• [Task prompt] The answer must consist of each line below that contains the word "Expand", copied in full.
START Given entries
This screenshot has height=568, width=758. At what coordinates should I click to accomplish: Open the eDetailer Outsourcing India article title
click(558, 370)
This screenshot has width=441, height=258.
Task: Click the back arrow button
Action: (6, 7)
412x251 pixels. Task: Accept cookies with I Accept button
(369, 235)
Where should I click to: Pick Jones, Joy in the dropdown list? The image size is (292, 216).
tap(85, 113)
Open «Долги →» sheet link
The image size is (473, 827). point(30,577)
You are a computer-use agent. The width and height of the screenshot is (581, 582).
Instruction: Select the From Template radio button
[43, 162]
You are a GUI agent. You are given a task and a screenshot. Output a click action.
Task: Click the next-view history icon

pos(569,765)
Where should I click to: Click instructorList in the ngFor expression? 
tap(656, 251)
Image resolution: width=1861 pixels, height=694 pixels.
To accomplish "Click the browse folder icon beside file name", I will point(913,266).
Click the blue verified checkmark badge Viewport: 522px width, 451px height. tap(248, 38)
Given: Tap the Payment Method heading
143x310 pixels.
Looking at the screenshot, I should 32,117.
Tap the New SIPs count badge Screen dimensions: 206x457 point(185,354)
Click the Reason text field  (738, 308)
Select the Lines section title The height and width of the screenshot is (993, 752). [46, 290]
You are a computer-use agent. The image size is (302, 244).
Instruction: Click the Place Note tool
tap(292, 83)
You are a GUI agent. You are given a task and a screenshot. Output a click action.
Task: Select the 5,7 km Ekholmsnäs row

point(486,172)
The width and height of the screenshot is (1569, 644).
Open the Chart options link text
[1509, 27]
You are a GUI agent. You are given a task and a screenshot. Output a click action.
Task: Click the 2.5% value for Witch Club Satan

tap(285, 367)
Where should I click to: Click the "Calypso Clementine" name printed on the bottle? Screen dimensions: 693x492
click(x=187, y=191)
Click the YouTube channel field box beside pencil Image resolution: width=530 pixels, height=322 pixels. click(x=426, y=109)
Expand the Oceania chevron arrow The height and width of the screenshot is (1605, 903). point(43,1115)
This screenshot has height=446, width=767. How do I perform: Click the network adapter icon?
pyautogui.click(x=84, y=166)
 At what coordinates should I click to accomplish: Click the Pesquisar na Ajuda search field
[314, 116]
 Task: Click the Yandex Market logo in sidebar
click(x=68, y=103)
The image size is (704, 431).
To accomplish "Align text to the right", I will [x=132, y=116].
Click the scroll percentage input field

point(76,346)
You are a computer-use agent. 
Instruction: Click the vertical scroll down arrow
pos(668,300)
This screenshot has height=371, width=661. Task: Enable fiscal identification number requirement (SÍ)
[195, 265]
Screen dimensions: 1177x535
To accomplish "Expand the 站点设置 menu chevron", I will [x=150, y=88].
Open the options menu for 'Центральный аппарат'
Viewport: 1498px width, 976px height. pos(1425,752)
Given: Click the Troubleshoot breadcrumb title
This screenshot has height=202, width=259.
END Given entries
• [Reply]
Expand the Oceania chevron arrow The height and width of the screenshot is (1605, 903). point(43,1115)
To accomplish "Expand the 站点设置 menu chevron", I will [x=150, y=88].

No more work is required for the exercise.